## Assignment 1
Count the lines in the records that contain the string "perform", treating case as significant. Reply with the number only.

## Page text
[Start of section]
The University of Cincinnati men's soccer team had the honor of winning the school's first-ever Big East championship in any sport when the Bearcats took the league's "Red" division title last season.

Sure, it was only Cincinnati's second year in the Big East, so the team wasn't overcoming decades of athletic futility in taking the title, but it was still a significant accomplishment. Less than 24 months after joining one of the nation's most competitive soccer conferences, coach Hylton Dayes led his team to the top.

"We obviously were very pleased with the way things turned out for us, but the challenge is to be able to stay at this level," Dayes said. "You can put together a good season if everything falls into place for you, but the real challenge and the real mark of a good program is one that seems to consistently do it year in and year out."

That, of course, rests on finding the necessary players to sustain success, which was the challenge Dayes and his staff faced heading into 2007. As they've learned the last few years, recruiting in the Big East is a completely different process than it was in Conference USA.
[End of section]
## Provided data
[Start of section]
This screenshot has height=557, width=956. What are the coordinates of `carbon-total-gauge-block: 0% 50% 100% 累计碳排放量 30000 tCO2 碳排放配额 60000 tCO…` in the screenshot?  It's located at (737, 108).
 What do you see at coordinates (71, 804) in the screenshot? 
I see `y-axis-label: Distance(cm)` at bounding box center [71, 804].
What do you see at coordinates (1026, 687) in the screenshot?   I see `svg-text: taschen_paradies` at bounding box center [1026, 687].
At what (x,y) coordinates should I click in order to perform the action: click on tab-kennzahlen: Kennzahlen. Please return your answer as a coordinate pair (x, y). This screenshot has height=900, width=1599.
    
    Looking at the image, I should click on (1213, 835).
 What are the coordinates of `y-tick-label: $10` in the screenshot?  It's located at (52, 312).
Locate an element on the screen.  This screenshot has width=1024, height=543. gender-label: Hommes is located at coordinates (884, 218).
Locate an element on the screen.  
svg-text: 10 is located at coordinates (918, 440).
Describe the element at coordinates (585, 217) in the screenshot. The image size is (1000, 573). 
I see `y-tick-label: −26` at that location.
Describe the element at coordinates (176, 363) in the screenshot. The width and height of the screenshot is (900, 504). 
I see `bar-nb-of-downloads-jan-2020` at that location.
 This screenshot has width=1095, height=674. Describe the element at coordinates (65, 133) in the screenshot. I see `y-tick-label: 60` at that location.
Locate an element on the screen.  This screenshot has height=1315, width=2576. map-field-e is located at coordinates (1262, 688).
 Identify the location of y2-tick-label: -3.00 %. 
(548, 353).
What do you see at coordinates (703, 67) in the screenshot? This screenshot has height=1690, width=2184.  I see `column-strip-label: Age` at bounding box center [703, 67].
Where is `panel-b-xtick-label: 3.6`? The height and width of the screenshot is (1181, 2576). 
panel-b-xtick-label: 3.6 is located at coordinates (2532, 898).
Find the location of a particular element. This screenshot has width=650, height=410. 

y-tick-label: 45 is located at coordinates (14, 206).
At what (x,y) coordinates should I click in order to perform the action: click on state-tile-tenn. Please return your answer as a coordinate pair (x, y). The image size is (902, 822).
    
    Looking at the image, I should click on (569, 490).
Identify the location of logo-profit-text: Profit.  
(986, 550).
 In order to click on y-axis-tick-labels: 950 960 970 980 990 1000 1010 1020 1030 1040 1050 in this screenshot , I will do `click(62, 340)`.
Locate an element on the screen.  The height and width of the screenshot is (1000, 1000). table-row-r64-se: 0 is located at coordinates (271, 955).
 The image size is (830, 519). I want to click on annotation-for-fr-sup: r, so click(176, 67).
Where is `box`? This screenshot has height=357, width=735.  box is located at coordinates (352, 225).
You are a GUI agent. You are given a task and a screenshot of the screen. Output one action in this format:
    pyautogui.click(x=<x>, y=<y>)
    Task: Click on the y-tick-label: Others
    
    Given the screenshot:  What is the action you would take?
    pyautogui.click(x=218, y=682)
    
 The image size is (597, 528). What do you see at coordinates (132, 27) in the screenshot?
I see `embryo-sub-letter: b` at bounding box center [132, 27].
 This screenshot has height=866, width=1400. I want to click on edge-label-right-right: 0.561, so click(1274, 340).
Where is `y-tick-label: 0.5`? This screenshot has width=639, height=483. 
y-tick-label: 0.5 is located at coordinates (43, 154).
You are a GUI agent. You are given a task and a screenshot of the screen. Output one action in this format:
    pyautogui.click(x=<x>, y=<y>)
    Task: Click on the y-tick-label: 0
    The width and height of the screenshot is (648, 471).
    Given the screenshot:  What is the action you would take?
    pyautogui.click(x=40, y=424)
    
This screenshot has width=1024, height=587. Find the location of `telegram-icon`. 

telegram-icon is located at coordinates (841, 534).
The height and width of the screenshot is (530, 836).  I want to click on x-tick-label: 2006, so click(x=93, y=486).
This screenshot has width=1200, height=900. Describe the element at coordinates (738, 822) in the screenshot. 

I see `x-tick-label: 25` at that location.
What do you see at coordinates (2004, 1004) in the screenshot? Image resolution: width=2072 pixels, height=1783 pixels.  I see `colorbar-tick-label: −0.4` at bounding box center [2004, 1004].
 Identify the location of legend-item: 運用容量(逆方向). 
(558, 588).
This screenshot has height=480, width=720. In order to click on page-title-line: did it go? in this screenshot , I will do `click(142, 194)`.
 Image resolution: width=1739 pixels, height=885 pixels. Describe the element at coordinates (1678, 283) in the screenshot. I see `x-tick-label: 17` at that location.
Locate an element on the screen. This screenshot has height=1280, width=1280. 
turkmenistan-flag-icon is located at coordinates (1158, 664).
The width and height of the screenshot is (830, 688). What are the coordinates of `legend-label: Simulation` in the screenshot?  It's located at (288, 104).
[End of section]
## Assignment 2
Answer these from the soccer article:
(a) Which division title did the Bearcats win last season?
(b) Who coached the team?
(c) Which year were Dayes and his staff heading into?

## Task response 1
2

## Task response 2
(a) The Big East's "Red" division title
(b) Hylton Dayes
(c) 2007